What is needed
Where the line containing "Click the browser" appears in the records below, begin there and output each line verbatim through the last line.

[Stored data]
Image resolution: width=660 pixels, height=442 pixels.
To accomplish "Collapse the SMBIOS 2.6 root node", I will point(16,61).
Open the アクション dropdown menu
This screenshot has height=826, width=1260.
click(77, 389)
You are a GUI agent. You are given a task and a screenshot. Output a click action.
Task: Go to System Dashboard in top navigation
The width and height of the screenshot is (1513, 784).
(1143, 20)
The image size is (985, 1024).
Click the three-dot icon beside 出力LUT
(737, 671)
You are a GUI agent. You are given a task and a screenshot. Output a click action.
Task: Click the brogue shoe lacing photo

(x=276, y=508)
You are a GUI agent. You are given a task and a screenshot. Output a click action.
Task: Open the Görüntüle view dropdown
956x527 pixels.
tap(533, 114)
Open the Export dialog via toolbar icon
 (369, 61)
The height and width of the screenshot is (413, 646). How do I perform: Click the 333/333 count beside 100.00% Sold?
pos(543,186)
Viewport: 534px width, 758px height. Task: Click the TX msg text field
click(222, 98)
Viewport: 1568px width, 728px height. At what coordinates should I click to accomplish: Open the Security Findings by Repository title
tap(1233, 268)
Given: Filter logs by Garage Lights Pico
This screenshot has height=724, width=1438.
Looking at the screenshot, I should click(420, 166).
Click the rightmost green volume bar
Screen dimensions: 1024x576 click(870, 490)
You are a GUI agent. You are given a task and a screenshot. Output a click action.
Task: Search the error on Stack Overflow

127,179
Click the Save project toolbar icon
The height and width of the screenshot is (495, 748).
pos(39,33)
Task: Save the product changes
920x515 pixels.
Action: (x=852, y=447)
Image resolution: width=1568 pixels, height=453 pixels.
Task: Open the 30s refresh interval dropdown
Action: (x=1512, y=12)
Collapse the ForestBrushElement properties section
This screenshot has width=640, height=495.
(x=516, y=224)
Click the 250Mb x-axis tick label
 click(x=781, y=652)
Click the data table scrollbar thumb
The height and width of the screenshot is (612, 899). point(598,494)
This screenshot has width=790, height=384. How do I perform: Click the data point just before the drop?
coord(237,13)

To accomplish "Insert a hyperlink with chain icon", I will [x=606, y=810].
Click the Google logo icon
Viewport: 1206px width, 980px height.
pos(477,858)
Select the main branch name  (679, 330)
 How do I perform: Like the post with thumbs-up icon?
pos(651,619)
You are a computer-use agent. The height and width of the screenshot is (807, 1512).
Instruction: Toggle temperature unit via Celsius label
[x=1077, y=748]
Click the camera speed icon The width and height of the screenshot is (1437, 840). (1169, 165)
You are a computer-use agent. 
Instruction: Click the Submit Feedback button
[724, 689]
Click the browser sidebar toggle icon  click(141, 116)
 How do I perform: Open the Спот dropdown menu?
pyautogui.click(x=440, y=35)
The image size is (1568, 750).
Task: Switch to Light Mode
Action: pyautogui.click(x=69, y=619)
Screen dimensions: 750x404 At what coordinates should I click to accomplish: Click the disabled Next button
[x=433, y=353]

Solution for this problem
Click the browser sidebar toggle icon  click(141, 116)
 How do I perform: Open the Спот dropdown menu?
pyautogui.click(x=440, y=35)
The image size is (1568, 750).
Task: Switch to Light Mode
Action: pyautogui.click(x=69, y=619)
Screen dimensions: 750x404 At what coordinates should I click to accomplish: Click the disabled Next button
[x=433, y=353]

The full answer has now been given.